ASSIGNMENT: Report each line of the entries below that includes "selection".

Stored data entries:
....................

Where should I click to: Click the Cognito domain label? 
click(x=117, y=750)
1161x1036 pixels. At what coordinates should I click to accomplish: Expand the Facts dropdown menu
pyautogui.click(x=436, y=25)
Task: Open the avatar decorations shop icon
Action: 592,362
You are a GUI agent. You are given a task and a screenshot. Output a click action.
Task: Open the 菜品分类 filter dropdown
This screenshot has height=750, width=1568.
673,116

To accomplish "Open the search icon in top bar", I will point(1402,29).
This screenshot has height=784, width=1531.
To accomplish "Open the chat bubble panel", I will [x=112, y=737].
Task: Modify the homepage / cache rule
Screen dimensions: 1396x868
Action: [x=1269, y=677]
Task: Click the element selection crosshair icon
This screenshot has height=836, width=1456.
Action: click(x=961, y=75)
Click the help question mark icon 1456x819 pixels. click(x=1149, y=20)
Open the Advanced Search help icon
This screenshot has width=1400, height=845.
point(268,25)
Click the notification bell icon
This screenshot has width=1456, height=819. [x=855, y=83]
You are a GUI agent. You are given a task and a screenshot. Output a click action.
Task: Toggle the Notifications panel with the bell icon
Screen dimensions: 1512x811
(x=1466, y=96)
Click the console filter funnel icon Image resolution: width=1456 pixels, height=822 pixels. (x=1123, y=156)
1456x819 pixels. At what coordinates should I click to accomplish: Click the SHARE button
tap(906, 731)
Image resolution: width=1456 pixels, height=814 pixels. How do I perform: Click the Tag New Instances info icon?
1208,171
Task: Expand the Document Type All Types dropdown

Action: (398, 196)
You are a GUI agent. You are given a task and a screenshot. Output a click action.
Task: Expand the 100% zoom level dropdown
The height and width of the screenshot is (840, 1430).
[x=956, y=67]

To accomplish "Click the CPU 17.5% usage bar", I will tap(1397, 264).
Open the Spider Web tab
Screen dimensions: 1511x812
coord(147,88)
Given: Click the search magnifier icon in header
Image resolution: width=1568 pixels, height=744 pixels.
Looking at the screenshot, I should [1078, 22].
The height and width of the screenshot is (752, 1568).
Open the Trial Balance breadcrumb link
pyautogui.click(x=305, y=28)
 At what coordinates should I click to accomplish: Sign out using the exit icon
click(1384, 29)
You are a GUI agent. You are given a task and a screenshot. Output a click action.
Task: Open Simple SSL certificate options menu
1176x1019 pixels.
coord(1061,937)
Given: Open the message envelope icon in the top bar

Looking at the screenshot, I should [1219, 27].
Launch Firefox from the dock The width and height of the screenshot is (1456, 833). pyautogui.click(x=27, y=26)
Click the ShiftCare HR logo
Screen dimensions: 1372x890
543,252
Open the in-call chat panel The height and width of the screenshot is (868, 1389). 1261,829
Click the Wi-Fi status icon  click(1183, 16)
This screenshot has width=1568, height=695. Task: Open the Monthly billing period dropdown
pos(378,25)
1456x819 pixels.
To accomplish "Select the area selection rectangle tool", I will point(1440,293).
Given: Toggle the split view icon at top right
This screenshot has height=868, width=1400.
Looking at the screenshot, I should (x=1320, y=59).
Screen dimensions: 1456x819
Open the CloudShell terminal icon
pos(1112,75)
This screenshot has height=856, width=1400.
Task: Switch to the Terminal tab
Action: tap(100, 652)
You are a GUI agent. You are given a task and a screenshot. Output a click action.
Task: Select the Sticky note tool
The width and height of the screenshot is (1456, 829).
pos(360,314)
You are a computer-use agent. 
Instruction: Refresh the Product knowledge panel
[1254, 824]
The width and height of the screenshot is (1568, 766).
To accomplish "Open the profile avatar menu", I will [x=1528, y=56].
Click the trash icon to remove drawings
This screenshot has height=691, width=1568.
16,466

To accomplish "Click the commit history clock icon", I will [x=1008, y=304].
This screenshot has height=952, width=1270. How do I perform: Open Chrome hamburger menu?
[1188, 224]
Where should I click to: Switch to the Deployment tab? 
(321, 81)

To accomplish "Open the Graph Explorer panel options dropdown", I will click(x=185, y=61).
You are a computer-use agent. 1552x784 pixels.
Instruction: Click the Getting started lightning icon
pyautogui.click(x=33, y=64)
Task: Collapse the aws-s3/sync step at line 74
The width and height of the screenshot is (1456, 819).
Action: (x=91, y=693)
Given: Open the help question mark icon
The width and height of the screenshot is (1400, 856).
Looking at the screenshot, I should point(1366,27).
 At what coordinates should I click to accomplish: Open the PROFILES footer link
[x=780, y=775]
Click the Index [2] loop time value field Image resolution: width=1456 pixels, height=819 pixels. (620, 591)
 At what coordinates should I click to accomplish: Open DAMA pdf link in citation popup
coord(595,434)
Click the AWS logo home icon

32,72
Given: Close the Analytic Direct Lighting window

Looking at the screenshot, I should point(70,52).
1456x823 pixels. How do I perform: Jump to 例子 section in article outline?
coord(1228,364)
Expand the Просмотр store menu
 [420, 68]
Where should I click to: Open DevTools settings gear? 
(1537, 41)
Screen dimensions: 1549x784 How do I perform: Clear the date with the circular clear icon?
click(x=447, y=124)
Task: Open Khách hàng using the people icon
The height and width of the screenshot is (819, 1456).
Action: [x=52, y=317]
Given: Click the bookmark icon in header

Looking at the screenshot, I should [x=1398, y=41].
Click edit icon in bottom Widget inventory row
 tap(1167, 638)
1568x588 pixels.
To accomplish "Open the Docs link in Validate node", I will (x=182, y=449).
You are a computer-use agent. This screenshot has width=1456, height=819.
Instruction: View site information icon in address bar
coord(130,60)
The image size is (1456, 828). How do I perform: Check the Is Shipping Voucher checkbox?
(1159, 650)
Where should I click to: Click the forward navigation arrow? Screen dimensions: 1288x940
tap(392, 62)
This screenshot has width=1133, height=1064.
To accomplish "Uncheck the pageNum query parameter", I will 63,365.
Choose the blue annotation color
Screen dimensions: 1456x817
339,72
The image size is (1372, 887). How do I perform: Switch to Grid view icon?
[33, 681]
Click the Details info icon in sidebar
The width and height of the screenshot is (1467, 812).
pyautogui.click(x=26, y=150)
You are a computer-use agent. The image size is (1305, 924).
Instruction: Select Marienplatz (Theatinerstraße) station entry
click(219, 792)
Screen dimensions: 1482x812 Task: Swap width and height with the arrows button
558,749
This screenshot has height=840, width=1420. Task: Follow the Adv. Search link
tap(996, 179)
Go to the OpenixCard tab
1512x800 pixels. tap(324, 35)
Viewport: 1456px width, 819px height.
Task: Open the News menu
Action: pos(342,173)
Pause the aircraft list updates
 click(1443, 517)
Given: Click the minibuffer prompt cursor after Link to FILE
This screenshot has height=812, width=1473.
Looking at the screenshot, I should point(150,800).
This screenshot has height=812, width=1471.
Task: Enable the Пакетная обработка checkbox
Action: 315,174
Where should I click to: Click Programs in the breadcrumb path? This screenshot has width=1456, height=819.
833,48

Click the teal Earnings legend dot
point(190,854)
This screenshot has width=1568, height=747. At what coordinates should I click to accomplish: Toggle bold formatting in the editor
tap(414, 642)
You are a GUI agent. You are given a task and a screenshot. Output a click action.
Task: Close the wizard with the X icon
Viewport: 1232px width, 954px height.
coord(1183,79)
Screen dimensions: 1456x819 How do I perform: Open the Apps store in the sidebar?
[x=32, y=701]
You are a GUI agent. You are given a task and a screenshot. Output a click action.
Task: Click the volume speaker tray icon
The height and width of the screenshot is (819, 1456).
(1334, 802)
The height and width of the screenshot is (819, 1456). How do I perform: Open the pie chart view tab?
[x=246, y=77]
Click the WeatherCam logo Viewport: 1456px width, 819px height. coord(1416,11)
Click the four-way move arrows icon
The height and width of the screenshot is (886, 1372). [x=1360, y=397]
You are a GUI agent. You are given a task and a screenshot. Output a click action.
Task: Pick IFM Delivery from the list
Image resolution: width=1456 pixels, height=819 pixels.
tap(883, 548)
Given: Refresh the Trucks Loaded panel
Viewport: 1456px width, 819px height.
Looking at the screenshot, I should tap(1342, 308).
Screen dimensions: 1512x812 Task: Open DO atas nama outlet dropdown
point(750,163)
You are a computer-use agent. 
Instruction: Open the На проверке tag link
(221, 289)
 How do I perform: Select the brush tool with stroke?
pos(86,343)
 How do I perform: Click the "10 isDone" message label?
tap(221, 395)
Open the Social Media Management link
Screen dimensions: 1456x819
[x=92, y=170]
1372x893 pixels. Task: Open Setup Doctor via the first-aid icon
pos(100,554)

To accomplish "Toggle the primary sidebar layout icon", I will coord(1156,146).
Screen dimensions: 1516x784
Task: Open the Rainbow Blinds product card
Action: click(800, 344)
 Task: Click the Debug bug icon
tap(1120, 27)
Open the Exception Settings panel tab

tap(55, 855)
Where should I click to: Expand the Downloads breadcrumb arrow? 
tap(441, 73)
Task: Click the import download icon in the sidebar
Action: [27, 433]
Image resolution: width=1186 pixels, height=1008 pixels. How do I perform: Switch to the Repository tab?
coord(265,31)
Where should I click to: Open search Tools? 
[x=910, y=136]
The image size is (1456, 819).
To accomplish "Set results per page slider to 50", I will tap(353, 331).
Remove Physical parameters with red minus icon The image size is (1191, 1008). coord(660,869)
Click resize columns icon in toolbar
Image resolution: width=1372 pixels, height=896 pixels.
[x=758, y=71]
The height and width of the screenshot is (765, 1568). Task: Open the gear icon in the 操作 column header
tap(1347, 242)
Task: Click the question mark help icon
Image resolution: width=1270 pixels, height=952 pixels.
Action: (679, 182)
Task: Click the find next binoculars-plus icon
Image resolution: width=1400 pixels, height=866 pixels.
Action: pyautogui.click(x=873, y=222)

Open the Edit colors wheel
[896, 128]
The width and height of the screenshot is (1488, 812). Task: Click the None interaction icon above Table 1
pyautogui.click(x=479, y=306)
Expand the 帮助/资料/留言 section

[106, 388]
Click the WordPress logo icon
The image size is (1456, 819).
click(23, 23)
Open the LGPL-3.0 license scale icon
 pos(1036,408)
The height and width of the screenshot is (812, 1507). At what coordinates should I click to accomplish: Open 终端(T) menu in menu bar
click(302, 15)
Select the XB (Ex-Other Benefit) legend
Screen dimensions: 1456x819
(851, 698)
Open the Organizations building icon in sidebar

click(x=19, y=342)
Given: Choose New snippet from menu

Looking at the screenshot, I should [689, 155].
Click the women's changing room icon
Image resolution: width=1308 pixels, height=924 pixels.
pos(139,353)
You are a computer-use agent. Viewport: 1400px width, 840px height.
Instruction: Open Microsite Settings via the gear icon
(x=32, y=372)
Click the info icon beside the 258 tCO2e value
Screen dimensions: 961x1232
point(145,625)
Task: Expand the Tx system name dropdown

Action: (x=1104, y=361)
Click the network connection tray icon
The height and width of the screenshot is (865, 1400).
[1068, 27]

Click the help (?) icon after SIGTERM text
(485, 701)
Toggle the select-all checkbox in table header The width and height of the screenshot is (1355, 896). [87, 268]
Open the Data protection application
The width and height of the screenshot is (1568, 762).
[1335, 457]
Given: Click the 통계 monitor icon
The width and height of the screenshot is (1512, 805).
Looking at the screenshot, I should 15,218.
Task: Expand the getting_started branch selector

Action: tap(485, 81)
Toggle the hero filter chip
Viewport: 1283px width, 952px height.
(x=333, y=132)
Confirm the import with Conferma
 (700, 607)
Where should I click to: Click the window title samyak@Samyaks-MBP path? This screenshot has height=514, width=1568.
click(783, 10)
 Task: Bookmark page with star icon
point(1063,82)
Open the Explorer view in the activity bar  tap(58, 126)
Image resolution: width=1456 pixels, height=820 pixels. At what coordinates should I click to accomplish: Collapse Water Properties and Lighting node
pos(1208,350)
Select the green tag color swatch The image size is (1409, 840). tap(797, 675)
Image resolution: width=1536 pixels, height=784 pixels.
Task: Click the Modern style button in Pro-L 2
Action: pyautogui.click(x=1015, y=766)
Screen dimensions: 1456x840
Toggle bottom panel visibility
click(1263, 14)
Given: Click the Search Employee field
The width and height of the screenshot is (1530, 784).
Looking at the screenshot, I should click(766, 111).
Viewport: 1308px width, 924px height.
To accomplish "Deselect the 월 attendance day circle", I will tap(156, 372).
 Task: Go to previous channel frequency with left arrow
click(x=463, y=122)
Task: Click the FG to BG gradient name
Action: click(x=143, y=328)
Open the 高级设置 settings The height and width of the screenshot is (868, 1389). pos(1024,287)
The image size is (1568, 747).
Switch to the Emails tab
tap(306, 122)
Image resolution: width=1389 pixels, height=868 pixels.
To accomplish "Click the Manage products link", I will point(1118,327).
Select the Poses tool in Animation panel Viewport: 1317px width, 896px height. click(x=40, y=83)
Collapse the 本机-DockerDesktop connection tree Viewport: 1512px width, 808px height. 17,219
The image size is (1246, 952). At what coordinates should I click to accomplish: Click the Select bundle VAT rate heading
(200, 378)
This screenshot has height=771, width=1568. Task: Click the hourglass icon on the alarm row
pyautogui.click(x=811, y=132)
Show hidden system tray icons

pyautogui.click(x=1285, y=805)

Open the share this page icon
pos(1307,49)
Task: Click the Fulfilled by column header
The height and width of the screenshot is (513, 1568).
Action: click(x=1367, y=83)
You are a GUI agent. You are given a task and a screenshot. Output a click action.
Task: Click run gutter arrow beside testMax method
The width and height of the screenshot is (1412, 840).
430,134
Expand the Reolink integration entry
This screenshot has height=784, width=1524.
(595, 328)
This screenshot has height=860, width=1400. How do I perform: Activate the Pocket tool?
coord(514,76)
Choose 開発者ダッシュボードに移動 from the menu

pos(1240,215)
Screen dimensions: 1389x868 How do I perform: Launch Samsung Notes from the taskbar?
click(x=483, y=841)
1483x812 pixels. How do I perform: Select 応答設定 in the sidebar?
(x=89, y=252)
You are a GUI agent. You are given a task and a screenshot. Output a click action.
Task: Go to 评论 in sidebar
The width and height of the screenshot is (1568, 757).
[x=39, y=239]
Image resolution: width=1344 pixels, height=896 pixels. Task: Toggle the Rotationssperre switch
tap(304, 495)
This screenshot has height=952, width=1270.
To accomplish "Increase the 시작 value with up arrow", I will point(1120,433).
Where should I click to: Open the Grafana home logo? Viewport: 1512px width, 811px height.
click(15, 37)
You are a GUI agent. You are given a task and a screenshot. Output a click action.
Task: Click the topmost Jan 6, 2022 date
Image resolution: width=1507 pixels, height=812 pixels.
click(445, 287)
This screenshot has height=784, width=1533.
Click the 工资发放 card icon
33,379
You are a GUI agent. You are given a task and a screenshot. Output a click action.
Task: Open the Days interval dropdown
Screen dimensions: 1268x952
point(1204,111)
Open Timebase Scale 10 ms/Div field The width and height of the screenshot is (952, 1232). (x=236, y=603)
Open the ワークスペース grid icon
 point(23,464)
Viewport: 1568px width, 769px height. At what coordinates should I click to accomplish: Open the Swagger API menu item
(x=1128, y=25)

....................

EXPECTED ANSWER:
Task: Click the element selection crosshair icon
To accomplish "Select the area selection rectangle tool", I will point(1440,293).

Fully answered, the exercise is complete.